Section 9.3. Remote Login Protocols

9.3. Remote Login Protocols

A client/server model can create a mechanism that allows a user to establish a session on the remote machine and then run its applications. This application is known as remote login . A user may want to run such applications at a remote site, with results to be transferred back to its local site. For example, an employee working at home can log in to his/her work server to access application programs for doing a project. This can be done by a client/server application program for the desired service. Two remote login protocols are TELNET and SSH.

9.3.1. TELNET Protocol

TELNET ( terminal network ) is a TCP/IP standard for establishing a connection to a remote system. TELNET allows a user to log in to a remote machine across the Internet by first making a TCP connection and then pass the detail of the application from the user to the remote machine. This application can be interpreted as if the text being transferred had been typed on a keyboard attached to the remote machine.

Logging to Remote Servers

With TELNET, an application program on the user's machine becomes the client. The user's keyboard and its monitor also attach directly to the remote server. The remote-logging operation is based on timesharing , whereby an authorized user has a login name and a password. TELNET has the following properties.

• Client programs are built to use the standard client/server interfaces without knowing the details of server programs.

• A client and a server can negotiate data format options.

• Once a connection is established through TELNET, both ends of the connection are treated symmetrically .

When a user logs in to a remote server, the client's terminal driver accepts the keystrokes and interprets them as characters by its operating system. Characters are typically transformed to a universal character set called network virtual terminal (NVT), which uses 7-bit USASCII representation for data. The client then establishes a TCP connection to the server. Texts in the NVT format are transmitted using a TCP session and are delivered to the operating system of the remote server. The server converts the characters back from NVT to the local client machine's format.

The NVT process is necessary because computers to be remotely logged in to differ . In such cases, a specific terminal emulator must also be used by the TELNET client and servers. The client accepts keystrokes from the user's keyboard while accepting characters that the server sends back. On the server side, data moves up through the server's operating system to the server application program. The remote operating system then delivers characters to the application program the user is running. In the meantime, remote character echo is transmitted back from the remote server to the client over the same path . If the application at the server's site stops reading input for any reason, the associated operating system and, therefore, the server are overwhelmed.

TELNET also offers several options that allow clients and servers to negotiate on nonroutine transactions. For example, one option that the client and the server to pass 8-bit data. In such cases, both client and server must agree to pass 8-bit data before any transmission.

9.3.2. Secure Shell (SSH) Protocol

Secure Shell (SSH), another remote login protocol, is based on UNIX programs. SSH uses TCP for communications but is more powerful and flexible than TELNET and allows the user to more easily execute a single command on a remote client. SSH has the following advantages over TELNET.

• SSH provides a secure communication by encrypting and authenticating messages (discussed in Chapter 10).

• SSH provides several additional data transfers over the same connection by multiplexing multiple channels that are used for remote login.

SSH security is implemented by using public-key encryption between the client and remote servers.
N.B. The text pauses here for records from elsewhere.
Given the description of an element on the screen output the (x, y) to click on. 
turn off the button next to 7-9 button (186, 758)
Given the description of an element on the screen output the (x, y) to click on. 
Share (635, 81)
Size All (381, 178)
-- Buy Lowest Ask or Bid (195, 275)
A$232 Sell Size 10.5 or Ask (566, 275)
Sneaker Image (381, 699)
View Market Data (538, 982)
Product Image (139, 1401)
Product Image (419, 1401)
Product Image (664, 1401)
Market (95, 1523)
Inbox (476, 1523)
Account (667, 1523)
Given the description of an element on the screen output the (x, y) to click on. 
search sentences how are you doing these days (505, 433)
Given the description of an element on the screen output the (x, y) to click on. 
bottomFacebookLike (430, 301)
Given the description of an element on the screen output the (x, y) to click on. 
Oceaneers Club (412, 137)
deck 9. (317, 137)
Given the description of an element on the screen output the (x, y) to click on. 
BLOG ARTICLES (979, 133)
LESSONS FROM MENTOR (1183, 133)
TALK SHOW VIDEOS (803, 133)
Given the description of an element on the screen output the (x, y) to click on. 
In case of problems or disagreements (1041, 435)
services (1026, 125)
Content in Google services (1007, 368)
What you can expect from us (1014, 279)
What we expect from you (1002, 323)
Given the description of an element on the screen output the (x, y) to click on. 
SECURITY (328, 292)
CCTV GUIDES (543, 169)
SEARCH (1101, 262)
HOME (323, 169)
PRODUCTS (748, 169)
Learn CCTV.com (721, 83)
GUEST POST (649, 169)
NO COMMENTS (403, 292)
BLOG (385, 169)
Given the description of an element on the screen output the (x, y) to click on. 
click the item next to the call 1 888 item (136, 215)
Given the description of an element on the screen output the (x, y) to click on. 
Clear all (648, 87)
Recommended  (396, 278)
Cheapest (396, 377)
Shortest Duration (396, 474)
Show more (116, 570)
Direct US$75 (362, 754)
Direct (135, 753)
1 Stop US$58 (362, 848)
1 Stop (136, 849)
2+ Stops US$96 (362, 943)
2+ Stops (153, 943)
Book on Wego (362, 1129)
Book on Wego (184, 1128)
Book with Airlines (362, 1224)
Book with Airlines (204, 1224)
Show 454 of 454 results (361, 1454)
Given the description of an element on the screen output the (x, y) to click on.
When a user establishes a connection to a remote server, the data being transmitted remains confidential even if an intruder obtains a copy of the packets sent over an SSH connection. SSH also implements an authentication process on messages so that a server can find out and verify the host attempting to form a connection. Normally, SSH requires users to enter a private password.

A simple SSH interactive session starts with the server's listening on its port specifically designated for secure transmissions. After a password is submitted, SSH starts a shell for the session. SSH can handle several data transfers simultaneously in a same session. This type of remote login service is multiplexed over an SSH connection. SSH can also be used between two machines to carry out port forwarding by establishing a secure tunnel. In the SSH remote login utility, a user can allow SSH to automatically splice an incoming TCP connection to a new connection across a tunnel. (The details of tunneling and its applications are explained in Chapter 16.) Data sent over the Internet is ensured to be delivered safe from snooping and alteration.

SSH resembles a tunneling function. For example, when it forms an SSH connection for its port k ₁ to a remote server, a client can determine that an incoming TCP connection for this port be automatically forwarded across the tunnel to the server and then spliced to another connection to port k ₂ of a second server. This way, the client has a TCP connection established on its machine, and the second server makes a TCP connection to the first server. The advantage of port forwarding is that application data can be passed between two sitesthe client and the second serverwithout requiring a second client and serverthe first server as a client and the second server.

Figure 9.7 shows the format of an SSH packet.

• Length indicates the size of the packet, not including the length field or the variable-length random padding field that follows it.

• Padding causes an intrusion to be more difficult.

• Type identifies the type of message.

• CRC , or cyclic redundancy check, is an error-detection field (see Chapter 4).

When encryption is enabled, all fields except length are encrypted. SSH also permits optional compression of the data, which is useful when SSH is used in low-bandwidth situations. In such cases, the client and the server negotiate compression, and only the type and data fields are compressed.